- **GIVEN ENTRIES**:

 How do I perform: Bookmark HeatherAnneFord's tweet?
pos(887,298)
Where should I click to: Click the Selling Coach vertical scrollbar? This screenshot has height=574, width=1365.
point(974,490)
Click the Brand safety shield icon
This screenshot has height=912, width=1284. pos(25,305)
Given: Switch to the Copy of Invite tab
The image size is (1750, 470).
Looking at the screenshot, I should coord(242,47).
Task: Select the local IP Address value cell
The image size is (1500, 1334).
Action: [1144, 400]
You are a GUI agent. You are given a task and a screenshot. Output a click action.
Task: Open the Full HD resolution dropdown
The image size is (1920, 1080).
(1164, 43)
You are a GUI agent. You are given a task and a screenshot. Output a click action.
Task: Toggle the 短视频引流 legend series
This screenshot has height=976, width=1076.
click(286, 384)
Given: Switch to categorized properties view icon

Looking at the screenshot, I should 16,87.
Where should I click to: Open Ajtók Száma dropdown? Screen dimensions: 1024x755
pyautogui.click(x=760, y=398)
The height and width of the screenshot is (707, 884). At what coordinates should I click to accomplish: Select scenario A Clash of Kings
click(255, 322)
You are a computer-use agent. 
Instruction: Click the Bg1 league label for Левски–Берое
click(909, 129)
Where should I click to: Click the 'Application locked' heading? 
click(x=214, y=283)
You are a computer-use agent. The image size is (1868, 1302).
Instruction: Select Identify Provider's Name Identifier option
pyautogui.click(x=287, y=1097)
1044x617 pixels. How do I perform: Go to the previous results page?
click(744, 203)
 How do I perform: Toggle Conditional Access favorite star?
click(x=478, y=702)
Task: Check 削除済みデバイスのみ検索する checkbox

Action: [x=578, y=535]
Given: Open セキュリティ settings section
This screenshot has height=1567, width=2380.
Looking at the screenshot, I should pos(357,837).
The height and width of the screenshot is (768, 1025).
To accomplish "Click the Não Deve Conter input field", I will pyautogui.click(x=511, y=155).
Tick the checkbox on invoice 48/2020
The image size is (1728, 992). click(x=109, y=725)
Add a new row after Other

- **DIRECTIVE**: Please repeat the lines between the one holding "Where should I click to: Open" and the one holding "pyautogui.click(x=287, y=1097)", inclusive, substituting "Task" for "Instruction" and leaving everything else unchanged.

- **ANSWER TO THIS TASK**:
Where should I click to: Open Ajtók Száma dropdown? Screen dimensions: 1024x755
pyautogui.click(x=760, y=398)
The height and width of the screenshot is (707, 884). At what coordinates should I click to accomplish: Select scenario A Clash of Kings
click(255, 322)
You are a computer-use agent. 
Task: Click the Bg1 league label for Левски–Берое
click(909, 129)
Where should I click to: Click the 'Application locked' heading? 
click(x=214, y=283)
You are a computer-use agent. The image size is (1868, 1302).
Task: Select Identify Provider's Name Identifier option
pyautogui.click(x=287, y=1097)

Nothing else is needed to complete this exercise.